SYNERGY REMOTE WOD's - Jan 25-31, 2016.

Squat Patterns: BOSS Practical Mini-Seminar

This is the first in a series of BOSS Strength Institute Mini-seminars tackling the most important movement patterns for rehabilitation, health, and performance. This is a hands-on, practical seminar designed for the health and rehabilitation professional to improve their ability to coach/teach their clients, but is also appropriate for the trainee to improve their own technique. 

Participate in a three hour practical seminar that will address: 
* Individualizing squat stance and depth, 
* Coaching technique/cues/errors, 
* Modifications for mobility limitations, 
* Regressions, 
* Loading progressions, and
* Assistance work to support health/rehabilitation goals. 

Fees: $75 for professionals/trainees, $49 for post-secondary or high-school students

Register by sending an email to: scotty.butcher@usask.ca and by clicking 'going' to this Facebook event

Future seminars will cover: Deadlifting, Pressing, Pulling, Strength programming for rehabilitation and will be announced soon.


How cool is this - CF now has new Open categories for Fire, Police, and Military.  Who is the fittest Saskatchewan emergency services personnel??  I am excited to see how this works out. 

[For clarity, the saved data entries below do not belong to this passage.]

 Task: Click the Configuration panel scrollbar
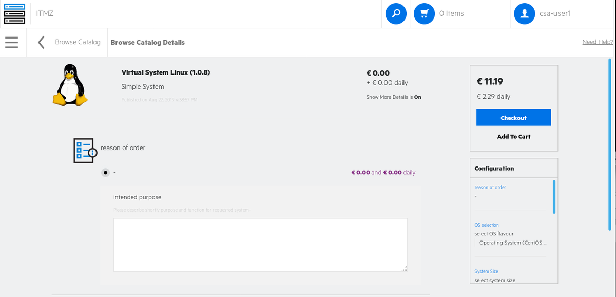pyautogui.click(x=554, y=197)
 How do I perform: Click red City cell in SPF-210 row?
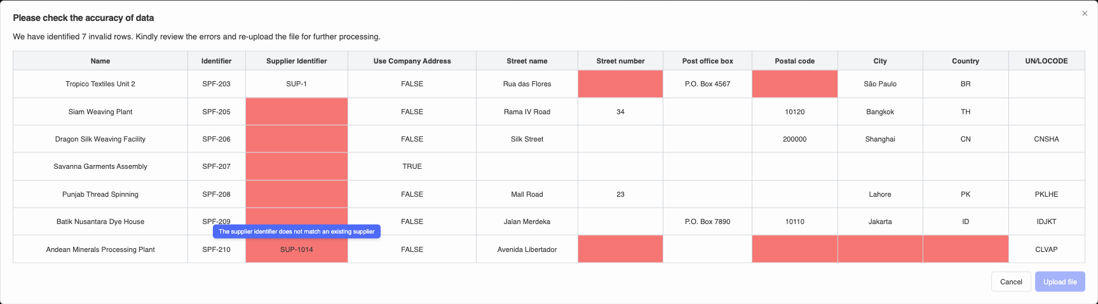click(880, 249)
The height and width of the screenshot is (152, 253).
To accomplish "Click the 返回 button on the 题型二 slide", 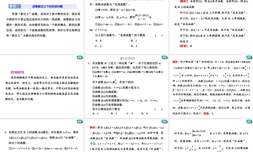I will coord(80,57).
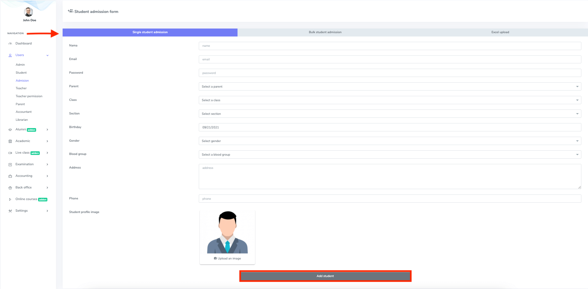Collapse the Users menu chevron
The width and height of the screenshot is (588, 289).
coord(47,55)
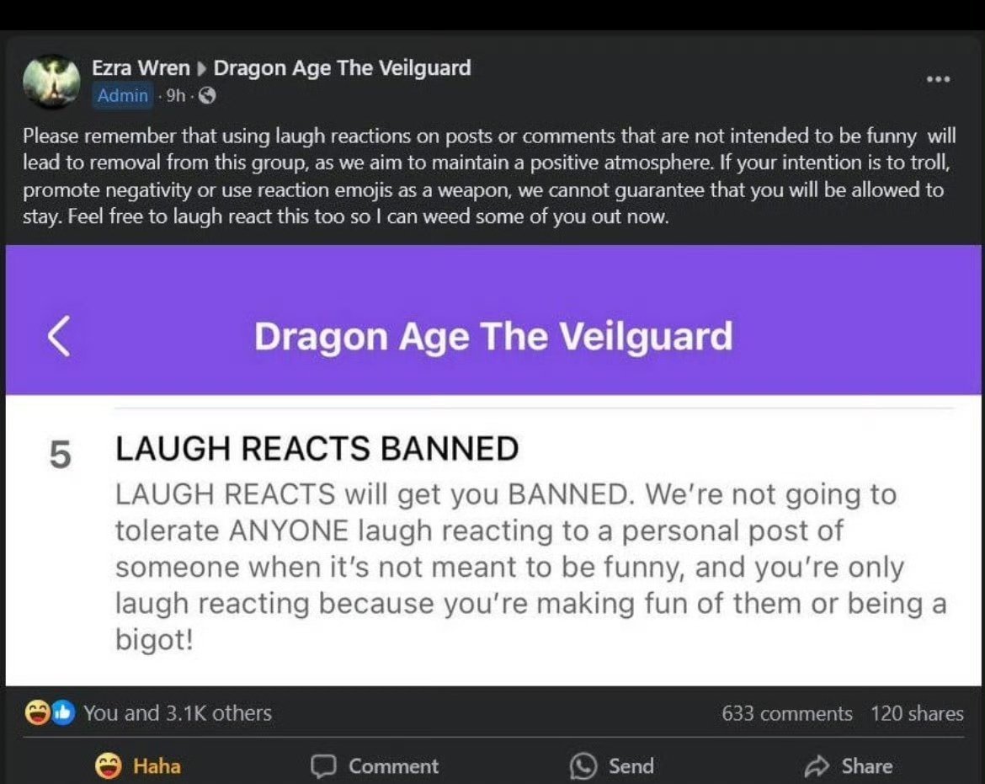This screenshot has width=985, height=784.
Task: Click the Haha reaction emoji in summary
Action: (x=37, y=712)
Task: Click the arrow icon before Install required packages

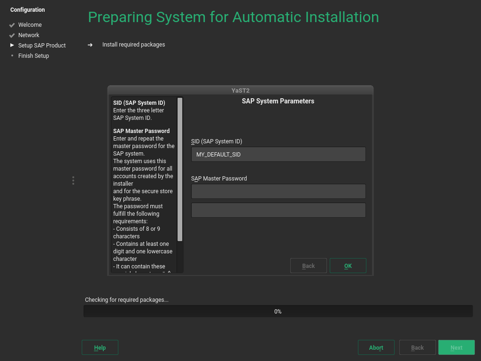Action: [90, 45]
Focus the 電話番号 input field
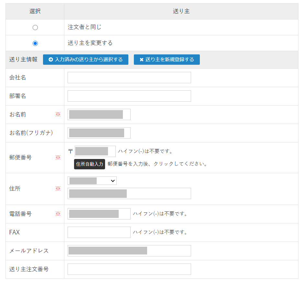This screenshot has width=302, height=282. [99, 214]
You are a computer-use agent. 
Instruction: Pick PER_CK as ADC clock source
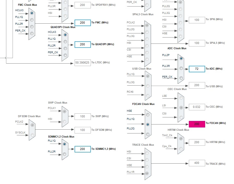tap(181, 78)
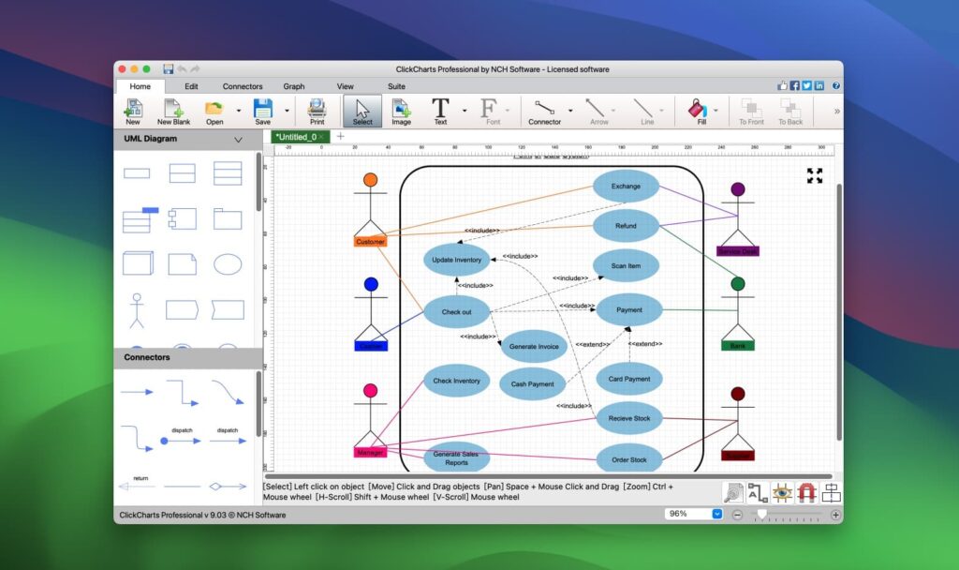
Task: Click the zoom in plus button
Action: pos(836,515)
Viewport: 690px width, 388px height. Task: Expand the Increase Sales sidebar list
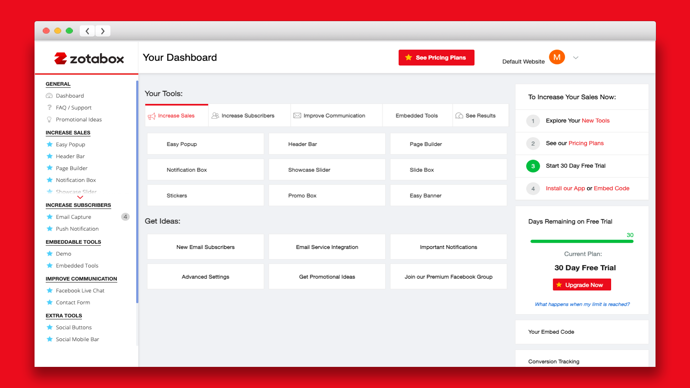(80, 197)
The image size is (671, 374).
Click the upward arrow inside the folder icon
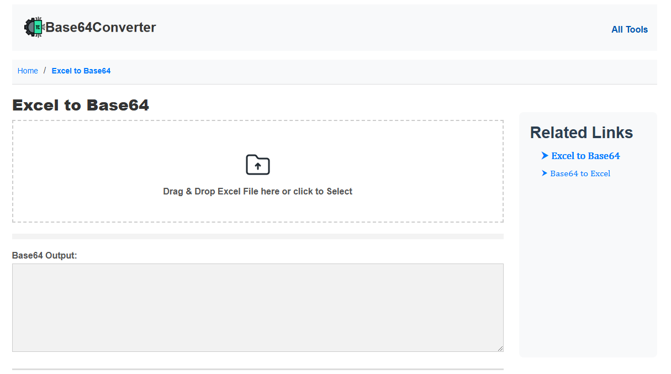tap(257, 166)
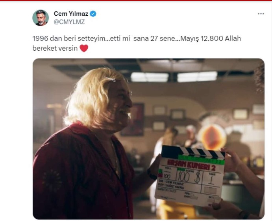This screenshot has height=221, width=272.
Task: Open the attached film set photo
Action: (148, 139)
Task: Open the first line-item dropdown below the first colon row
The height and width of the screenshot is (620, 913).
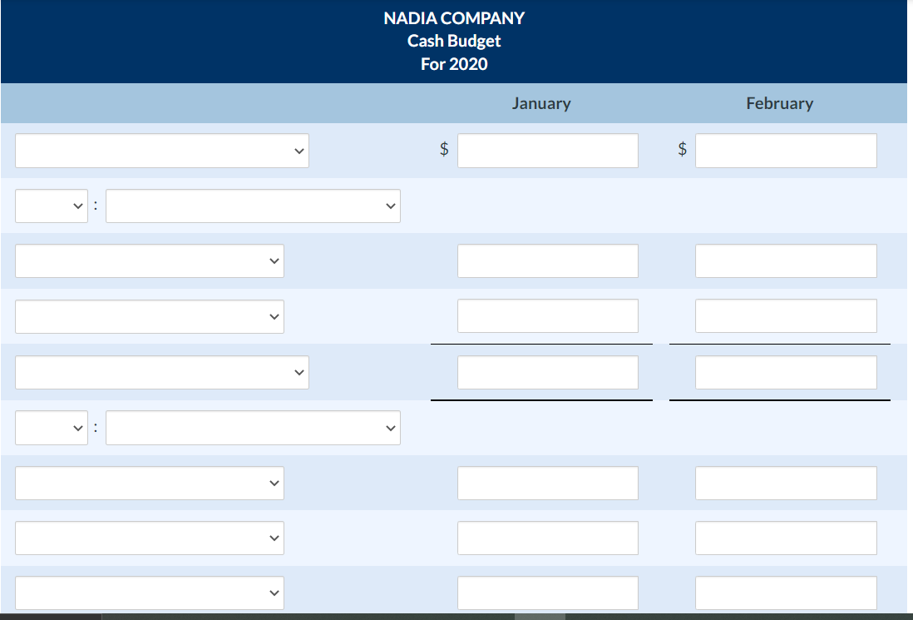Action: point(150,260)
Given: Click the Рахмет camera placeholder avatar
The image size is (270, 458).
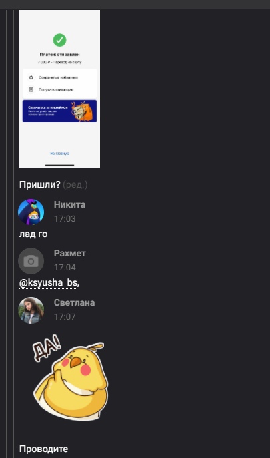Looking at the screenshot, I should pos(31,261).
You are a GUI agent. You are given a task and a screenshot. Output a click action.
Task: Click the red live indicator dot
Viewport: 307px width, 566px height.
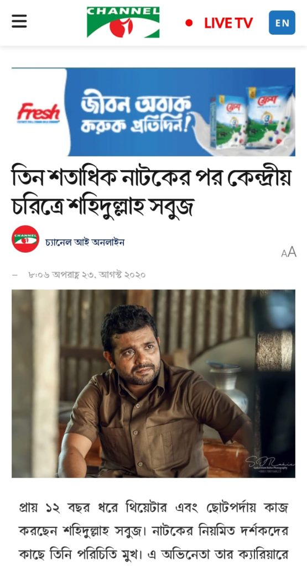pyautogui.click(x=189, y=23)
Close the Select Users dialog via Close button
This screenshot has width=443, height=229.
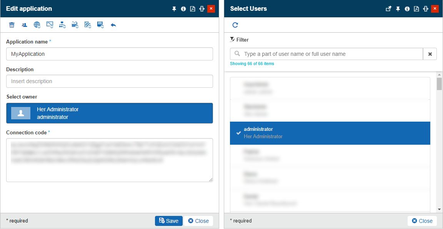[x=422, y=221]
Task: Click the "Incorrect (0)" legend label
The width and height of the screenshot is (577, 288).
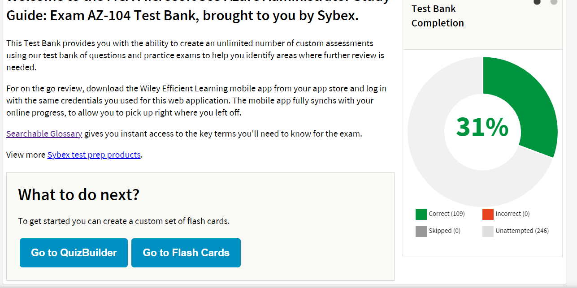Action: (512, 214)
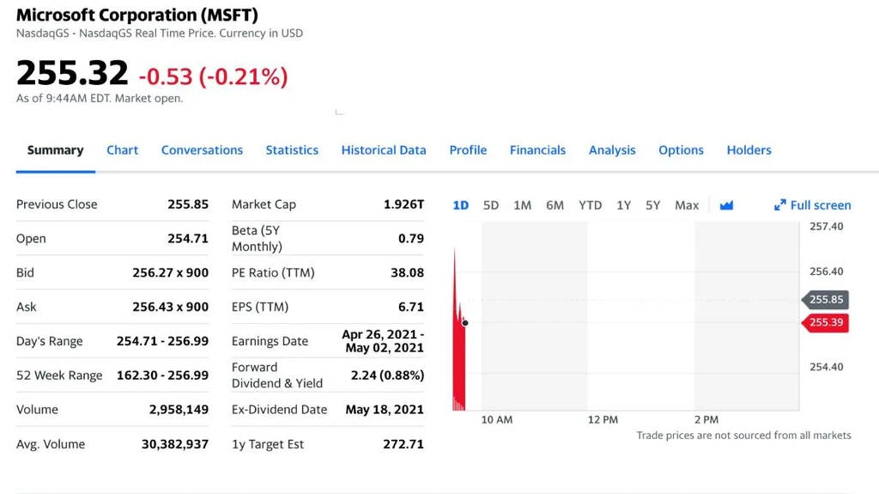Image resolution: width=879 pixels, height=494 pixels.
Task: Click the chart type icon
Action: pyautogui.click(x=726, y=205)
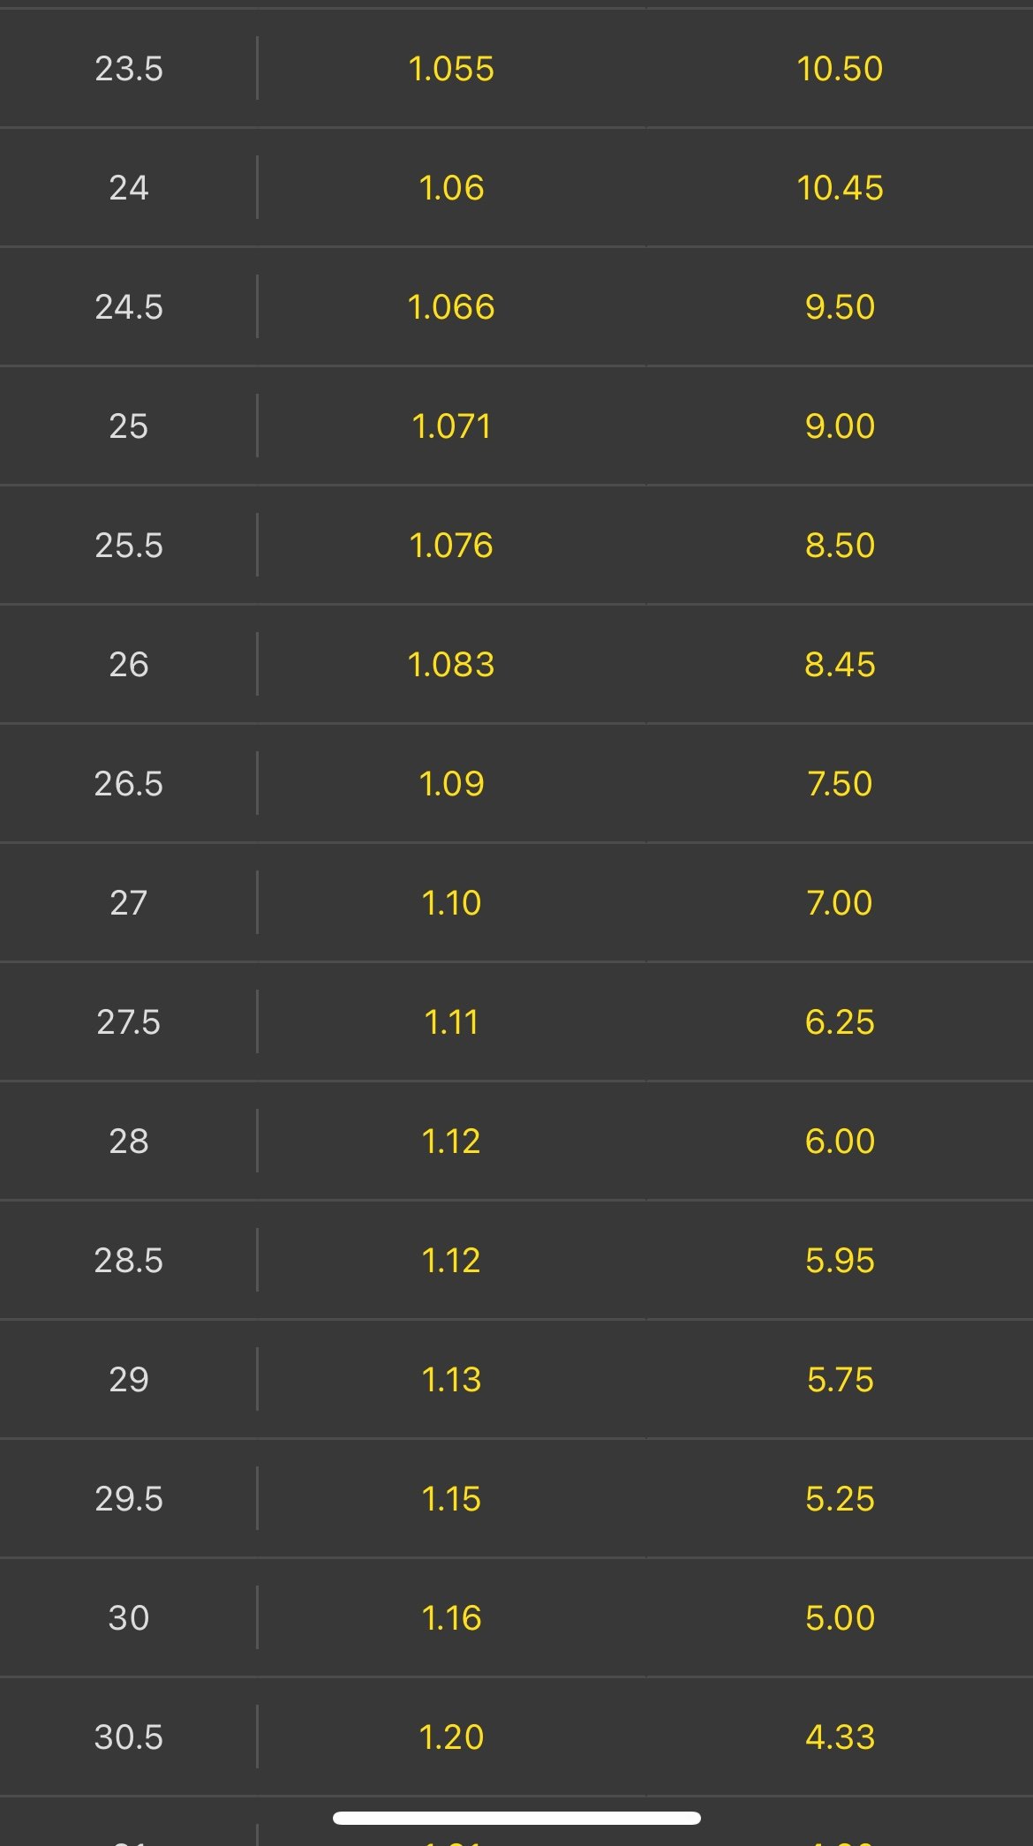Screen dimensions: 1033x1846
Task: Add the 9.00 odds to the betslip
Action: click(839, 426)
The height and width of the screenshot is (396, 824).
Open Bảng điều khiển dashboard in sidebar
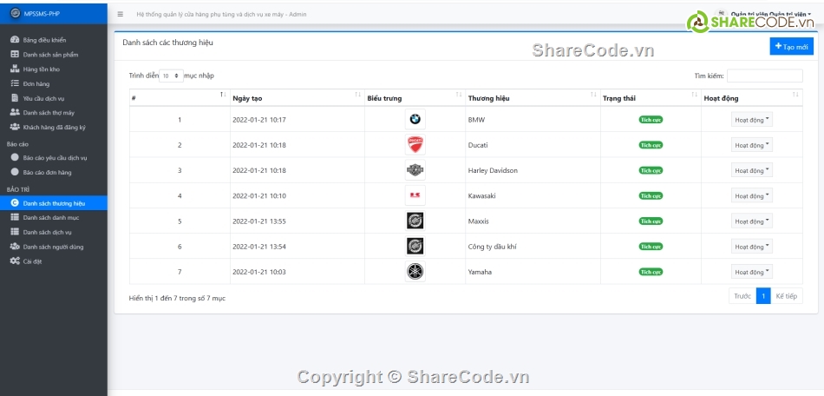44,40
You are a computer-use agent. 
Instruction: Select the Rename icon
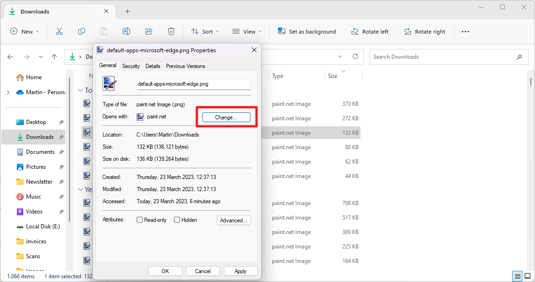(126, 31)
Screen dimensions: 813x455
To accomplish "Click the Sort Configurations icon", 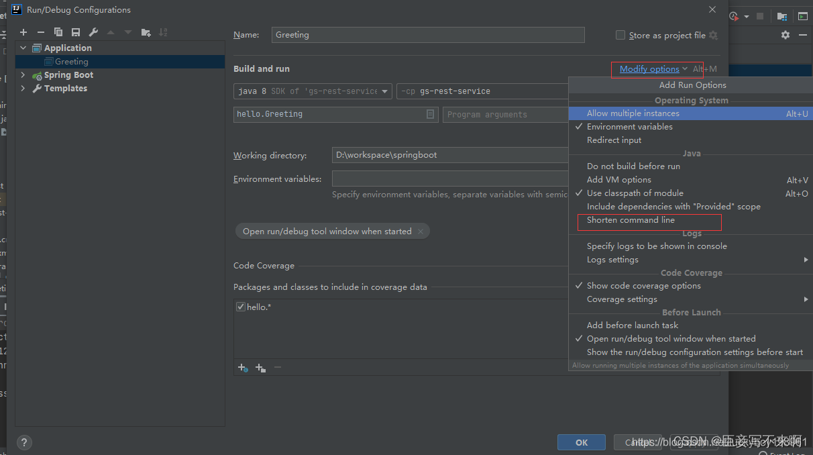I will coord(163,32).
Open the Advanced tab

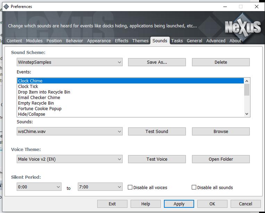click(x=216, y=41)
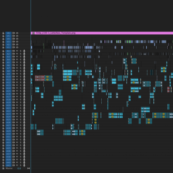
Task: Toggle visibility of track V1
Action: point(17,47)
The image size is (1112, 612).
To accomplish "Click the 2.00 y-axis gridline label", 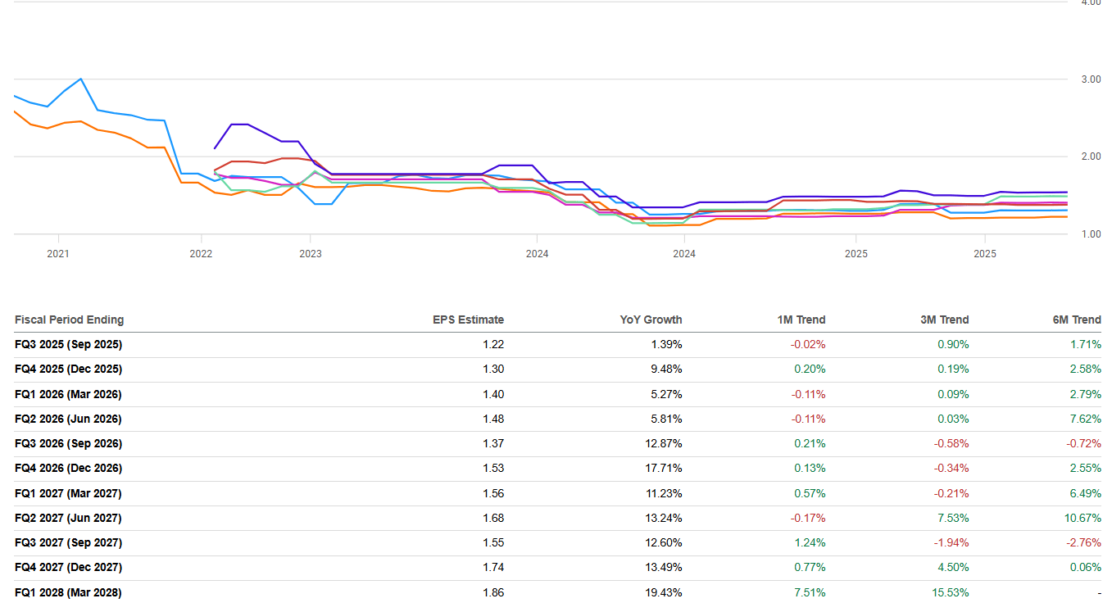I will pos(1089,156).
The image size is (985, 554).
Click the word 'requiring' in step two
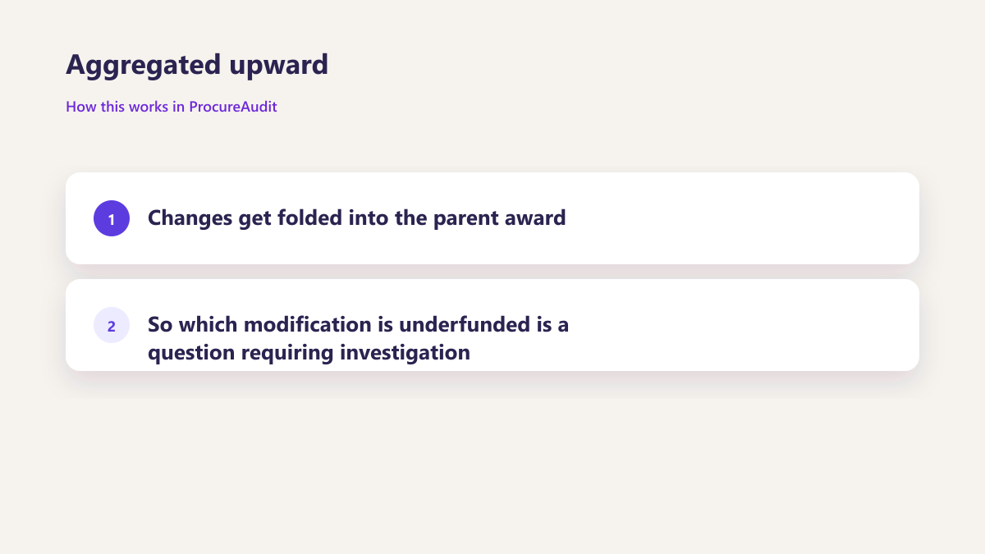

One of my all time Favourite Johnny Cash songs - Katy Too.  Please don't forget old Katy Too.  I love Angie, I like Helen, I like Fran, but don;t forget all Katy too. 


"JOHNNY CASH"

We begin this program cycle with TEST WEEK because we need to get one more the week in before we get into the CF Games Open, which begins February 25th.  We will complete the test cycle and then get back into regular programming leading into the open.  The open requires a very "CF" style of conditioning, which means that aerobic capacity is of high importance and skill sets are not as demanding (typically).  We have been already prepping for this for months, but now that we know the actual starting date we can "peak" for it.  Thursday February 25th, is the first CF Open wod.  We will lead a heavy volume phase 3-4 weeks out of the open and then de-load the last week in as we will hold a moderate volume and intensity throughout the open (5 weeks).  Level 2&3 athletes you have been working on much of your gymnastics skills outside of workouts and in pre-work, but this upcoming phase will begin to bring the work done into the actual competitive workouts programmed, so you will have a lot of in class skill work to complete.  This is all done in a goal of preparation for the open.  The strength work remains similar to other cycles, meaning the volume and intensity waves are similar and static, but we have the addition of more skill work (gymn and oly) in the conditioning portion of the group class.  


WOD #1

Level 2

A. Hollow rocks 4x20sec

B. Rolling planks 4x30sec  

C. Back squat - build to heavy set of 5 in 20min

D. “Crow”

AMRAP in 14 min

- 15 V-snaps or T2B if you have a pull-up bar

- 50 DU’s or skip ropes

- 15 DB hang cleans

Level 1

A1. Rolling planks 4x30sec  

A2. KB good mornings 4x10

- Alternate these two movements - rest as needed between.

B. “Crow”

AMRAP in 14 min

- 15 V-snaps or hanging knee-ups if you have a  pull-up bar

- 50 skip ropes

- 15 KB goblet squats


WOD #2

Level 2

A. Russian KBS 3x12

B. Deadlifts 6x4 - build to heavy set

C. Snatch grip deadlifts 3x8 (@ moderate to light loads)

D. “Nelson”

AMRAP in 4 min

- 16 KBS

- 8 push-ups

- 4 burpees

Rest 2 min - Repeat for 3 total rounds (18min)

Level 1

A. Russian KBS 3x12

B. Suitcase DB deadlifts 6x10

D. “Nelson”

AMRAP in 4 min

- 16 KBS (full American)

- 8 push-ups

- 4 burpees

Rest 2 min - Repeat for 3 total rounds (18min)


WOD #3

Level 1&2

A. KB or DB TGU x 20 total reps - alternating sides each rep

B. “Willie”

AMRAP in 28min of;

- 10 KB SDLHP

- 15 DB push press

- 20 Walking lunges

- 25 DU’s or skip ropes


WOD #4

Level 1&2

A1. KB Goblet Squat 4x12

A2. One arm KB Row 4x10

A3. One armed KB press 4x6-8

A4. KBS 4x20 (Russian)

**Rest 10 sec between each set and rest as needed between complexes of all 4 exercises.

B. “Whole”

For time;

- 80 empty bar or DB thrusters (light)

- 40 burpees

- 20 DB one arm snatches (alternating)

**Scale reps to 60-30-15 if you wish.